SUPPLIED MATERIAL below:
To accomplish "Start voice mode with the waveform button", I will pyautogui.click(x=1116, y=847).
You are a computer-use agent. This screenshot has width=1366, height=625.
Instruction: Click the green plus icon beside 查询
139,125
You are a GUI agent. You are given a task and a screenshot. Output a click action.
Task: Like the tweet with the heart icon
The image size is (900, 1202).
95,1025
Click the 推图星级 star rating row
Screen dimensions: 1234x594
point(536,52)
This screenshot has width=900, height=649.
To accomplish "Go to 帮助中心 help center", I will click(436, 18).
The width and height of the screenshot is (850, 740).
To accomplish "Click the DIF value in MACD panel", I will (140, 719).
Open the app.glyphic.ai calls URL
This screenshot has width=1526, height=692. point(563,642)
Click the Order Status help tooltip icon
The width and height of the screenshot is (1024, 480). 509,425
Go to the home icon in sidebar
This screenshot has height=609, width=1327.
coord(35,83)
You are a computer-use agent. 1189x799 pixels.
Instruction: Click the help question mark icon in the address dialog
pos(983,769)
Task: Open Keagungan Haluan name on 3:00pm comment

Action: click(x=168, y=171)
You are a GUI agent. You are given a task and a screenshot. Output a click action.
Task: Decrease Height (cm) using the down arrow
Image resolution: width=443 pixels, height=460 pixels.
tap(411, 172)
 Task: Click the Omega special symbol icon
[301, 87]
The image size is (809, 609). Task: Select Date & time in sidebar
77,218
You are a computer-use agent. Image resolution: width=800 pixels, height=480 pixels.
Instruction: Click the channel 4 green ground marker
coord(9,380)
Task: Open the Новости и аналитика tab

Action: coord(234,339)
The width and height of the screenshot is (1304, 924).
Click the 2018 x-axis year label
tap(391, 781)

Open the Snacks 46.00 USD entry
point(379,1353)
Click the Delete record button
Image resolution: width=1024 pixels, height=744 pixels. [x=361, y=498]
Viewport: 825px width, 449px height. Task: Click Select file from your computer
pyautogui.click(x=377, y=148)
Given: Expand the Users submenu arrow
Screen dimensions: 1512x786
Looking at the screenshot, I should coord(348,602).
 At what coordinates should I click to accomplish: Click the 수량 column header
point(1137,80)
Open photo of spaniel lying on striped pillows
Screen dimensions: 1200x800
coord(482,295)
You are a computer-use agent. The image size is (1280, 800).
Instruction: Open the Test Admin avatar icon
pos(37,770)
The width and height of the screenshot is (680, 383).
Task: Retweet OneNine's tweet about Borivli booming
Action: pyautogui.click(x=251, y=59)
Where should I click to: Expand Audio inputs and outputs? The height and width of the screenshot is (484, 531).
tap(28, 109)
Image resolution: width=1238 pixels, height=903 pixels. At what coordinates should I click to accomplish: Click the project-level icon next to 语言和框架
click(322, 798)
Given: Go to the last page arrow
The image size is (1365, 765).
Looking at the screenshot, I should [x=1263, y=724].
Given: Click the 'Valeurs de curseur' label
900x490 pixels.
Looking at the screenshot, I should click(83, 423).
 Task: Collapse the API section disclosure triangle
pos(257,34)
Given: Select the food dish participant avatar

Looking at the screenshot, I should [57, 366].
End of SUPPLIED MATERIAL.
## YOUR INSTRUCTIONS
Output each line of the records above exactly.

## TASK SOLUTION
To accomplish "Start voice mode with the waveform button", I will pyautogui.click(x=1116, y=847).
You are a computer-use agent. This screenshot has width=1366, height=625.
Instruction: Click the green plus icon beside 查询
139,125
You are a GUI agent. You are given a task and a screenshot. Output a click action.
Task: Like the tweet with the heart icon
The image size is (900, 1202).
95,1025
Click the 推图星级 star rating row
Screen dimensions: 1234x594
point(536,52)
This screenshot has width=900, height=649.
To accomplish "Go to 帮助中心 help center", I will click(436, 18).
The width and height of the screenshot is (850, 740).
To accomplish "Click the DIF value in MACD panel", I will (140, 719).
Open the app.glyphic.ai calls URL
This screenshot has width=1526, height=692. point(563,642)
Click the Order Status help tooltip icon
The width and height of the screenshot is (1024, 480). 509,425
Go to the home icon in sidebar
This screenshot has height=609, width=1327.
coord(35,83)
You are a computer-use agent. 1189x799 pixels.
Instruction: Click the help question mark icon in the address dialog
pos(983,769)
Task: Open Keagungan Haluan name on 3:00pm comment

Action: click(x=168, y=171)
You are a GUI agent. You are given a task and a screenshot. Output a click action.
Task: Decrease Height (cm) using the down arrow
Image resolution: width=443 pixels, height=460 pixels.
tap(411, 172)
 Task: Click the Omega special symbol icon
[301, 87]
The image size is (809, 609). Task: Select Date & time in sidebar
77,218
You are a computer-use agent. Image resolution: width=800 pixels, height=480 pixels.
Instruction: Click the channel 4 green ground marker
coord(9,380)
Task: Open the Новости и аналитика tab

Action: coord(234,339)
The width and height of the screenshot is (1304, 924).
Click the 2018 x-axis year label
tap(391, 781)

Open the Snacks 46.00 USD entry
point(379,1353)
Click the Delete record button
Image resolution: width=1024 pixels, height=744 pixels. [x=361, y=498]
Viewport: 825px width, 449px height. Task: Click Select file from your computer
pyautogui.click(x=377, y=148)
Given: Expand the Users submenu arrow
Screen dimensions: 1512x786
Looking at the screenshot, I should coord(348,602).
 At what coordinates should I click to accomplish: Click the 수량 column header
point(1137,80)
Open photo of spaniel lying on striped pillows
Screen dimensions: 1200x800
coord(482,295)
You are a computer-use agent. The image size is (1280, 800).
Instruction: Open the Test Admin avatar icon
pos(37,770)
The width and height of the screenshot is (680, 383).
Task: Retweet OneNine's tweet about Borivli booming
Action: pyautogui.click(x=251, y=59)
Where should I click to: Expand Audio inputs and outputs? The height and width of the screenshot is (484, 531).
tap(28, 109)
Image resolution: width=1238 pixels, height=903 pixels. At what coordinates should I click to accomplish: Click the project-level icon next to 语言和框架
click(322, 798)
Given: Go to the last page arrow
The image size is (1365, 765).
Looking at the screenshot, I should [x=1263, y=724].
Given: Click the 'Valeurs de curseur' label
900x490 pixels.
Looking at the screenshot, I should click(83, 423).
 Task: Collapse the API section disclosure triangle
pos(257,34)
Given: Select the food dish participant avatar

Looking at the screenshot, I should [57, 366].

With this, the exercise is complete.